A group of US researchers has created a cutting-edge AI tool capable of identifying subtle indicators of Alzheimer’s disease that appear long before a clinical diagnosis is made. These early signs often manifest as irregular behaviors, reflecting initial stages of brain dysfunction.
The team from Gladstone Institutes in California engineered mice to replicate critical aspects of Alzheimer’s and employed a video-based machine learning tool to uncover these early signs of the condition. Their findings, published in Cell Reports, offer a promising new approach for detecting neurological diseases earlier and monitoring their progression over time.
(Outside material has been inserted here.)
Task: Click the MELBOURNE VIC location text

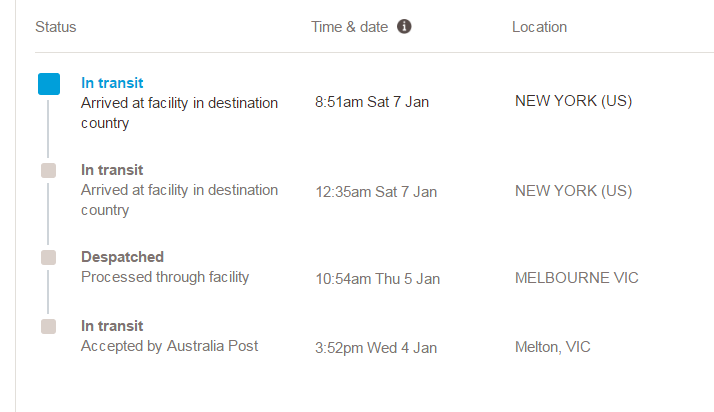Action: point(576,278)
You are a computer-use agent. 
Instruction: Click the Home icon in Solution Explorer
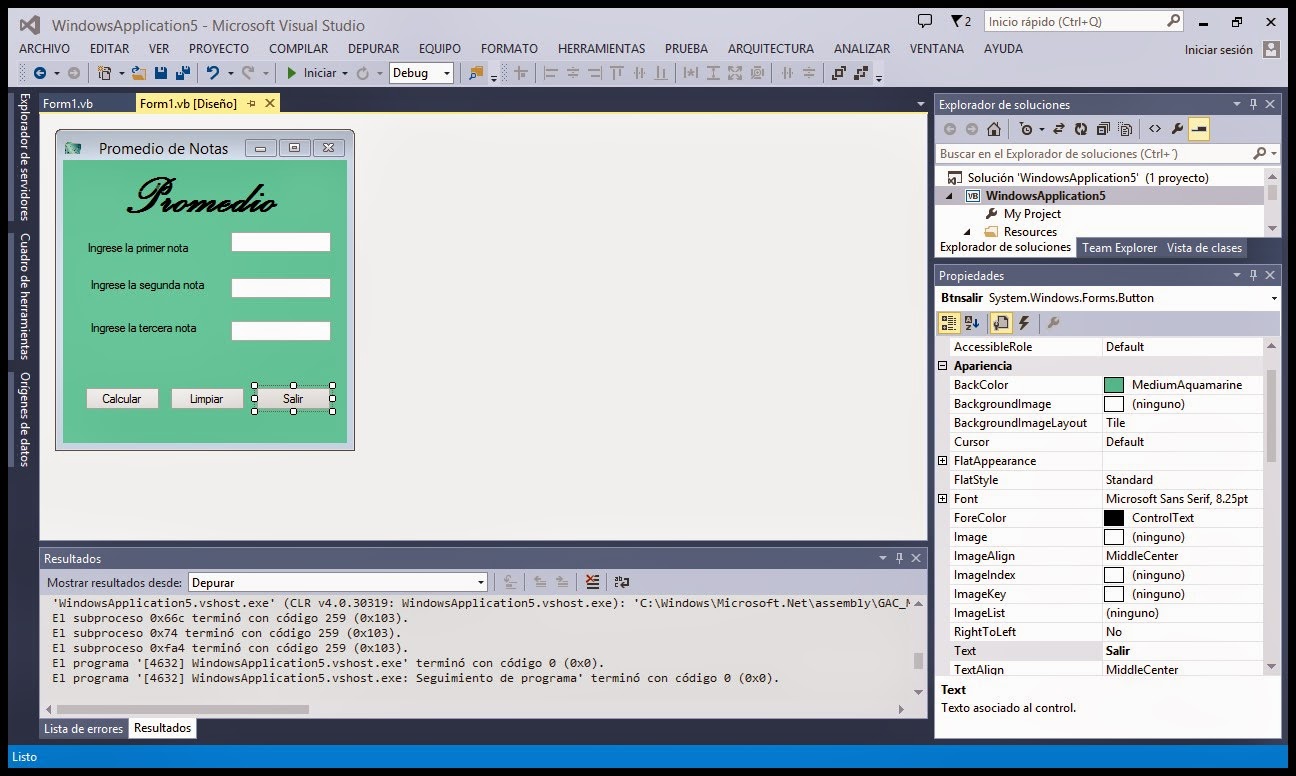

Jorge Palop, a researcher at Gladstone, highlighted that AI could revolutionize how behaviors linked to Alzheimer’s, signaling early brain abnormalities, are analyzed.
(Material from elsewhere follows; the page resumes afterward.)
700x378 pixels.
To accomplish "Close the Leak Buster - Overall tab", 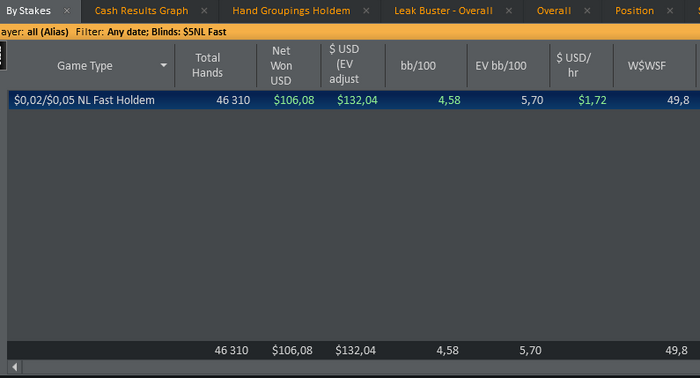I will [508, 11].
The machine learning platform, called VAME (Variational Animal Motion Embedding), analyzed video recordings of mice in an open arena. It detected subtle behavioral changes—such as disorganized actions, unusual patterns, and frequent shifts between different activities—as the mice aged. These behaviors, likely tied to memory and attention deficits, were recorded on camera, though they may not be immediately apparent to the naked eye.
Palop emphasized that this tool could also help track the origins and progression of other neurological diseases. Additionally, the study used VAME to test whether a therapeutic intervention could prevent these abnormal behaviors in Alzheimer’s mice. The team found that blocking a blood-clotting protein called fibrin could prevent the development of these behaviors, even reversing spontaneous changes in Alzheimer’s mice.